> **Excerpt**
Review: Lizz Wright, Grace

The songs on Grace span eras and musical genres but are all connected by their sense of place.

Lizz Wright, GraceFrom Flannery O’Connor’s rural grotesqueries to Lucinda Williams’s tales of small-town desperation, there’s a long tradition of writers drawing inspiration from the physical, cultural, and spiritual qualities of the American South. Lizz Wright is less a writer than an interpretive singer, but her sixth album, Grace, belongs to that same lineage: the songs’ stretched-out tempos reflect the leisurely cadence of life below the Mason-Dixon line; the choral backdrops suggest Pentecostal fervor that’s seeped into the soil; and throughout, Wright’s performances reflect a particularly Southern kind of sinewy strength.

> **Requests**
1) According to the review, which album in Lizz Wright's catalog is Grace?
2) Update the review passage starting with "Review: Lizz Wright, Grace" and going on through "of sinewy strength.", replacing "leisurely" with "unhurried".
The lines that come after this review have nothing to do with it.

> **Records shown**

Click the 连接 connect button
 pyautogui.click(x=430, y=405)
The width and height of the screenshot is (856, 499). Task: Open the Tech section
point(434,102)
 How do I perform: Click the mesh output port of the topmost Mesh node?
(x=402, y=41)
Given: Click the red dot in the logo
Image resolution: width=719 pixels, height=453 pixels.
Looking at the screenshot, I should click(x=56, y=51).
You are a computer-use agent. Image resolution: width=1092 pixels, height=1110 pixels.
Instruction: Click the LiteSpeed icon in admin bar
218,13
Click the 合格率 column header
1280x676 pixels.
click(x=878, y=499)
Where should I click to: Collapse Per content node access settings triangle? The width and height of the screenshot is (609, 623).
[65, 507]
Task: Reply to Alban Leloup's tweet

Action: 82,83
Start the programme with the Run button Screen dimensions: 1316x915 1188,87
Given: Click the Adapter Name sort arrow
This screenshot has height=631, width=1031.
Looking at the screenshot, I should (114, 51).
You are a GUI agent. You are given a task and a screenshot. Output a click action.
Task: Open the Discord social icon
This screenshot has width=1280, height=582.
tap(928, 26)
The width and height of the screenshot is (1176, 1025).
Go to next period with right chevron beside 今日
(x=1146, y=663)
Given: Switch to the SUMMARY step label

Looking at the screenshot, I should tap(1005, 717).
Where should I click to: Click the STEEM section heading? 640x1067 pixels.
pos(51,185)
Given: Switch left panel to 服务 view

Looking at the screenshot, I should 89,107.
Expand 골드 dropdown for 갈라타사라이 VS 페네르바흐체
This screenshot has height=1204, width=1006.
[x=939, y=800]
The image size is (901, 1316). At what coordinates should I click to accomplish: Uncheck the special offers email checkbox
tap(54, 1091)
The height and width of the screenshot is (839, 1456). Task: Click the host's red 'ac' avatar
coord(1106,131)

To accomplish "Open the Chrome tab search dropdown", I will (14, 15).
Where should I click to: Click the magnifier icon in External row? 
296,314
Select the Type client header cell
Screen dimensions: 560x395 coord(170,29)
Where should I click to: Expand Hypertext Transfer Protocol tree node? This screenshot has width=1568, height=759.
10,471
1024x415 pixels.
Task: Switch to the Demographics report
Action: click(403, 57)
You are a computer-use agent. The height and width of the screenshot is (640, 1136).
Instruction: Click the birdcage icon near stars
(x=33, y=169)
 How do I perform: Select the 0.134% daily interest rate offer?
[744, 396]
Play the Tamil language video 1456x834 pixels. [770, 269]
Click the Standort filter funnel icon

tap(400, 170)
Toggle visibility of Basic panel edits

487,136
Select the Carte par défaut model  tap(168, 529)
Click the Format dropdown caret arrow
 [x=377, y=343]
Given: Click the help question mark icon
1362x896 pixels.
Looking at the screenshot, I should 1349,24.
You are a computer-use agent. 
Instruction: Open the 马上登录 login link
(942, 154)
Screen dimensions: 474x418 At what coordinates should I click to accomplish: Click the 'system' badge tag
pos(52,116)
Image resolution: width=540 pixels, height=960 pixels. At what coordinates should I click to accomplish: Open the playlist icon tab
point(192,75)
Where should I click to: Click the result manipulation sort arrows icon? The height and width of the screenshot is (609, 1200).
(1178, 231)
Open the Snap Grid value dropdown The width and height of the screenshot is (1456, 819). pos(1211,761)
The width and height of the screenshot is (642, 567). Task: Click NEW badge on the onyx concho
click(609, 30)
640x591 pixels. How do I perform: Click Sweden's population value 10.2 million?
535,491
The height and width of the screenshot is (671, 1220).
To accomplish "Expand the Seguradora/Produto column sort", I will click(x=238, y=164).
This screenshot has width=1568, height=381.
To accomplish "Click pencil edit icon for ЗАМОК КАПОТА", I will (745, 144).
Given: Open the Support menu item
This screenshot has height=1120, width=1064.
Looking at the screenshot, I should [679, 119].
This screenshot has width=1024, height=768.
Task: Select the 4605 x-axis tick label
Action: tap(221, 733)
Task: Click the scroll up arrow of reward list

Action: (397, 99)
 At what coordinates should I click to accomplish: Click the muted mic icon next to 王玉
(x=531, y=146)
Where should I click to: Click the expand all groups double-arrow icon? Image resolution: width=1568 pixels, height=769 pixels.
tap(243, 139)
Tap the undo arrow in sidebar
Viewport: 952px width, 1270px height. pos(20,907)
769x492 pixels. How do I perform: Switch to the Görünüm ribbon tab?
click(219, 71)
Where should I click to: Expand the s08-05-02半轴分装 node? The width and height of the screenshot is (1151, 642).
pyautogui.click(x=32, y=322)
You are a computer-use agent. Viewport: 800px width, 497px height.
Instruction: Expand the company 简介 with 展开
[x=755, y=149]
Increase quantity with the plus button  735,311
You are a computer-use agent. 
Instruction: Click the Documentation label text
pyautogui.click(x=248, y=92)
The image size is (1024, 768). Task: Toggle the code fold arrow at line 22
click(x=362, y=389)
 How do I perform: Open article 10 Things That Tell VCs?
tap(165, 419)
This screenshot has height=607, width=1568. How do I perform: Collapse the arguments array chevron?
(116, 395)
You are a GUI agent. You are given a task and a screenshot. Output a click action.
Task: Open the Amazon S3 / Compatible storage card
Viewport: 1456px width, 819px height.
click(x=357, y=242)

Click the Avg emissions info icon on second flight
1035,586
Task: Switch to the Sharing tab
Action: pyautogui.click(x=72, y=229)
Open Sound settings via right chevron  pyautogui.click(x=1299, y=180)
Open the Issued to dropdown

> **Worked answers**
1) Grace is her sixth album.

2)
Review: Lizz Wright, Grace

The songs on Grace span eras and musical genres but are all connected by their sense of place.

Lizz Wright, GraceFrom Flannery O’Connor’s rural grotesqueries to Lucinda Williams’s tales of small-town desperation, there’s a long tradition of writers drawing inspiration from the physical, cultural, and spiritual qualities of the American South. Lizz Wright is less a writer than an interpretive singer, but her sixth album, Grace, belongs to that same lineage: the songs’ stretched-out tempos reflect the unhurried cadence of life below the Mason-Dixon line; the choral backdrops suggest Pentecostal fervor that’s seeped into the soil; and throughout, Wright’s performances reflect a particularly Southern kind of sinewy strength.